* **Task to complete**: In the records that follow, find the line with "Like the post with the heart icon"; from there, retype every line exactly through the line with "This screenshot has width=1568, height=699.", which also belongs to the answer.

Records from a data collection
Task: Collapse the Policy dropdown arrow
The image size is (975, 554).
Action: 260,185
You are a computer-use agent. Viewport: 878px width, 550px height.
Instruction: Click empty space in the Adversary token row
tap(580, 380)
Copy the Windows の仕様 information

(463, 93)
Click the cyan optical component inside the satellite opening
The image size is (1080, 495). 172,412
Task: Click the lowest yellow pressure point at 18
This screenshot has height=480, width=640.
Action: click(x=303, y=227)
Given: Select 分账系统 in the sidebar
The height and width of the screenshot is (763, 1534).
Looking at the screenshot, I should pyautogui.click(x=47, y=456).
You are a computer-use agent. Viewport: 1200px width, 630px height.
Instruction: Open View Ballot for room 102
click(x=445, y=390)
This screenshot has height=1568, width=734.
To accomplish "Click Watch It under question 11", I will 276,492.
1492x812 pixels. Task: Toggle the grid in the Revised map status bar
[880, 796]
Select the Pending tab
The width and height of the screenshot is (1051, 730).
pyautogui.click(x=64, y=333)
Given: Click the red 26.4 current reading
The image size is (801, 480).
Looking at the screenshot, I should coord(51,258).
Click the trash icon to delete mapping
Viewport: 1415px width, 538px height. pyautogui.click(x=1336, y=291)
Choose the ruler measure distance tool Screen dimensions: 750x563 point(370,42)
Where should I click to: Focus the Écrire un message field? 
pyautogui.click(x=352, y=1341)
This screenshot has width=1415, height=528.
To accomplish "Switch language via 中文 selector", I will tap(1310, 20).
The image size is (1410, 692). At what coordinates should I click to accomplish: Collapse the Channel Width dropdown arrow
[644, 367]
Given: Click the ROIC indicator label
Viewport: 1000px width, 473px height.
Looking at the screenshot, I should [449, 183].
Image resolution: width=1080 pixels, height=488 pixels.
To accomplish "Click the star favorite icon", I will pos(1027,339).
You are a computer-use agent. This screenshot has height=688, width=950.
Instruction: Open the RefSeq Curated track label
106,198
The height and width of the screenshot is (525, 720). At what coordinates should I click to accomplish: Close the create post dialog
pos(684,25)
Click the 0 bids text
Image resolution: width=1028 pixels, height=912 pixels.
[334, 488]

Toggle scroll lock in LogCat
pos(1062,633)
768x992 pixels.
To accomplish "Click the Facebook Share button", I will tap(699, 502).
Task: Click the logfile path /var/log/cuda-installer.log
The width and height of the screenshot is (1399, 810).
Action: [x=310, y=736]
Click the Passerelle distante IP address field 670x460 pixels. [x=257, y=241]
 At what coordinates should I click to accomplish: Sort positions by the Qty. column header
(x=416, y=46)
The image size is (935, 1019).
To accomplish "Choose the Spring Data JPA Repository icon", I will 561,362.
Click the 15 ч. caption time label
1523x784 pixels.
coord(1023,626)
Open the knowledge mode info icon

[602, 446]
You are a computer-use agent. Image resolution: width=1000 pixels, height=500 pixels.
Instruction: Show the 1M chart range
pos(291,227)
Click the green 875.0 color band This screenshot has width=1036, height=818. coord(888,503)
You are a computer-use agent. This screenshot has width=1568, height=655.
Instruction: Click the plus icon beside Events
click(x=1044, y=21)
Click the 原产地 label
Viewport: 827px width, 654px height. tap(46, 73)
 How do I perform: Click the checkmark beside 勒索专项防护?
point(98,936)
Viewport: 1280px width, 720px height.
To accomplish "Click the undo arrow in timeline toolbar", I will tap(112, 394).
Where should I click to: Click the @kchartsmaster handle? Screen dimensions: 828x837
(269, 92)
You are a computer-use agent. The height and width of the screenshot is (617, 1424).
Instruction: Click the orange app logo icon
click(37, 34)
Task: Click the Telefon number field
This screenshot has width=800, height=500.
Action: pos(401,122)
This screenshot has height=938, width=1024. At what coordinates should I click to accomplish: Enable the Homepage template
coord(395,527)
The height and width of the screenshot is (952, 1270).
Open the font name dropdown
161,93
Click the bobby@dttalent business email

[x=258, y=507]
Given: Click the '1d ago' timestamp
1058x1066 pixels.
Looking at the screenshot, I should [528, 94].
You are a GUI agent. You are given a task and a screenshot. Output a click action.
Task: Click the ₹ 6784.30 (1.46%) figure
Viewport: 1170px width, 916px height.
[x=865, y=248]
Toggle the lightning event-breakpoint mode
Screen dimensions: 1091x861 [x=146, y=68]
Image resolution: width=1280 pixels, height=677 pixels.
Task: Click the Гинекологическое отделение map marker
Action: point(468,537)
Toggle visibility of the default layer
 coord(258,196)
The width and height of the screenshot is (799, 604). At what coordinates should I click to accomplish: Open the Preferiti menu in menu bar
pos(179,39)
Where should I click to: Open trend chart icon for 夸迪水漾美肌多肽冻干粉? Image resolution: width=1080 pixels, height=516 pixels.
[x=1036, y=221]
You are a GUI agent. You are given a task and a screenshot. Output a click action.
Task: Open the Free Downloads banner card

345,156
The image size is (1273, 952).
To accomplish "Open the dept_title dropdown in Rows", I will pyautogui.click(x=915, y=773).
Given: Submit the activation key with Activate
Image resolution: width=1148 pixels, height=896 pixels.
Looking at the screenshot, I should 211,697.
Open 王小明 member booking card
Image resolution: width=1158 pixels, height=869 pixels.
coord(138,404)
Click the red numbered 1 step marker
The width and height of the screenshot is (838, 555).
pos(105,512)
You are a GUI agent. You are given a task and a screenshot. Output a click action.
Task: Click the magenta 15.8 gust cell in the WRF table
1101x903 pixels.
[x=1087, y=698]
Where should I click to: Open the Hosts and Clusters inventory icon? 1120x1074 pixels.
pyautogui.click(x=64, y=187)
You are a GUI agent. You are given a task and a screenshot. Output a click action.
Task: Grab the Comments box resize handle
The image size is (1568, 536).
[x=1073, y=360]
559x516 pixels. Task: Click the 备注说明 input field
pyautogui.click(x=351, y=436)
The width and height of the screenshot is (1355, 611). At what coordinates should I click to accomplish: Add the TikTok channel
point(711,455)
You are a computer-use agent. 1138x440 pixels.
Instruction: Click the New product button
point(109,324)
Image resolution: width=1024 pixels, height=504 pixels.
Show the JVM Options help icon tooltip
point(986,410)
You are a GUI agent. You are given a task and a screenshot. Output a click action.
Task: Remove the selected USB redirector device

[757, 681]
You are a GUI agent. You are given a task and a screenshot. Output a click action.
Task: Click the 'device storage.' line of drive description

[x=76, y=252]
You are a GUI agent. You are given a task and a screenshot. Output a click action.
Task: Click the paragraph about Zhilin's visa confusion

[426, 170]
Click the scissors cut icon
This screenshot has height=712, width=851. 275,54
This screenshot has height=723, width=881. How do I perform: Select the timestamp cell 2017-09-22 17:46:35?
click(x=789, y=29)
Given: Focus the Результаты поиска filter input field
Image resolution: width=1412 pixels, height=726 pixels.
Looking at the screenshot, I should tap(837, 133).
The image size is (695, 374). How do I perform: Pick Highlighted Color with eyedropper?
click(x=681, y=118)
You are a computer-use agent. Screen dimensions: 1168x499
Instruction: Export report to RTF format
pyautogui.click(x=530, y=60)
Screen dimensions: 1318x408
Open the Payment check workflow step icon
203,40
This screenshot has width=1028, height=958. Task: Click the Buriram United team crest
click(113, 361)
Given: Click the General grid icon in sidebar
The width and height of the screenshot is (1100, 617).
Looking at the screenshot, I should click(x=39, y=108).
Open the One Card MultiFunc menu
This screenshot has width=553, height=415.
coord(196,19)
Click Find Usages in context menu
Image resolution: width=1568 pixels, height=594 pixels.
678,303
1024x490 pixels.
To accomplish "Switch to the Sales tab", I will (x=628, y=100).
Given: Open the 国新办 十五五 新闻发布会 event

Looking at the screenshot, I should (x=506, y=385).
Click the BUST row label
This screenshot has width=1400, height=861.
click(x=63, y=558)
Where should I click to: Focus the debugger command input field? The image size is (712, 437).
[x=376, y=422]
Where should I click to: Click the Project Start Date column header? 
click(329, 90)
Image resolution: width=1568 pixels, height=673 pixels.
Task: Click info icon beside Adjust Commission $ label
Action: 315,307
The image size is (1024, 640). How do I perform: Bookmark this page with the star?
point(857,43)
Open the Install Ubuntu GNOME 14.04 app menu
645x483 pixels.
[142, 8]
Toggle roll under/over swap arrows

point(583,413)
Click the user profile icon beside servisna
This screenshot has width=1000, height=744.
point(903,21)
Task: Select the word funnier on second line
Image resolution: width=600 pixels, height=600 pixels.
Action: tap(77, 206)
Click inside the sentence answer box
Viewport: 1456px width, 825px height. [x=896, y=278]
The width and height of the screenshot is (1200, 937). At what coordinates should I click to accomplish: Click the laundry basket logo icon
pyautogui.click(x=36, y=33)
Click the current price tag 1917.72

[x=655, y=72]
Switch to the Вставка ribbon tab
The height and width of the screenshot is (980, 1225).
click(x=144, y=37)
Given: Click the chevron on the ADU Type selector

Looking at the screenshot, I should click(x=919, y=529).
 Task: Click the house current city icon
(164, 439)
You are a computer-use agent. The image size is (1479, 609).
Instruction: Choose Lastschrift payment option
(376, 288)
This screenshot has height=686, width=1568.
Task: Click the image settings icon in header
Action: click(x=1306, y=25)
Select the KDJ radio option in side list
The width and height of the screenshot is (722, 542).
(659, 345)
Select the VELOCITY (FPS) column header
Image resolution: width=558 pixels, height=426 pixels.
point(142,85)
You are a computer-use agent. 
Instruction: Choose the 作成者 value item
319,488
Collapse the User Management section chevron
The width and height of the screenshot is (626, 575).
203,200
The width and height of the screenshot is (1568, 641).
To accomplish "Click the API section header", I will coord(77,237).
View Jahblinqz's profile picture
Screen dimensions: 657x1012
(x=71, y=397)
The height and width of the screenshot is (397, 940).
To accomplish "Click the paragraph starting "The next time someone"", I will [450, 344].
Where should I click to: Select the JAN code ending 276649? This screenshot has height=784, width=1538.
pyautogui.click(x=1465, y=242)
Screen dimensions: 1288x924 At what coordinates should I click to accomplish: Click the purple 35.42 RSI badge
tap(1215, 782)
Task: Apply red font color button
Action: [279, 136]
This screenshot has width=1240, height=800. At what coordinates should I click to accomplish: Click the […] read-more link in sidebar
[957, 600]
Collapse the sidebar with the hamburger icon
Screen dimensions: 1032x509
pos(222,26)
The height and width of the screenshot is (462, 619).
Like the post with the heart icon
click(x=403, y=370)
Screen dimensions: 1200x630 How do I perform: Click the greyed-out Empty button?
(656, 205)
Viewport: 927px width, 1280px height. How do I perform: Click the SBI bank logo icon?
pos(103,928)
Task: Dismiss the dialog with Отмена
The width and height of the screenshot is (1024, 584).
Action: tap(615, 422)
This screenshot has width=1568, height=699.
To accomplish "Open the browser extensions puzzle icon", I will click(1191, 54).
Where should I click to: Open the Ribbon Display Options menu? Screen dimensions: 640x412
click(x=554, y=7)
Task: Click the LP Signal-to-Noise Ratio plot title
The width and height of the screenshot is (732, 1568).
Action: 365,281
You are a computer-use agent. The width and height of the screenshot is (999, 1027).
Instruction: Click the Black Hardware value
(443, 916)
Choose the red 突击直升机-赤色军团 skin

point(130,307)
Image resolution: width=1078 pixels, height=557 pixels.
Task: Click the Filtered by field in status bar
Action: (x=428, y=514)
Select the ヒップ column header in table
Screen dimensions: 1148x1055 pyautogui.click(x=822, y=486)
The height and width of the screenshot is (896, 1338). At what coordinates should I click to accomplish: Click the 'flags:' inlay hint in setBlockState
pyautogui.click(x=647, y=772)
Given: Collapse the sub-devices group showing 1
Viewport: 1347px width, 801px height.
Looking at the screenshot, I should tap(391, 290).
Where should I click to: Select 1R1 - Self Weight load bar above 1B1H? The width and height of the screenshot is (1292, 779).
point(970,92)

* **Exercise output**:
Like the post with the heart icon
click(x=403, y=370)
Screen dimensions: 1200x630 How do I perform: Click the greyed-out Empty button?
(656, 205)
Viewport: 927px width, 1280px height. How do I perform: Click the SBI bank logo icon?
pos(103,928)
Task: Dismiss the dialog with Отмена
The width and height of the screenshot is (1024, 584).
Action: tap(615, 422)
This screenshot has width=1568, height=699.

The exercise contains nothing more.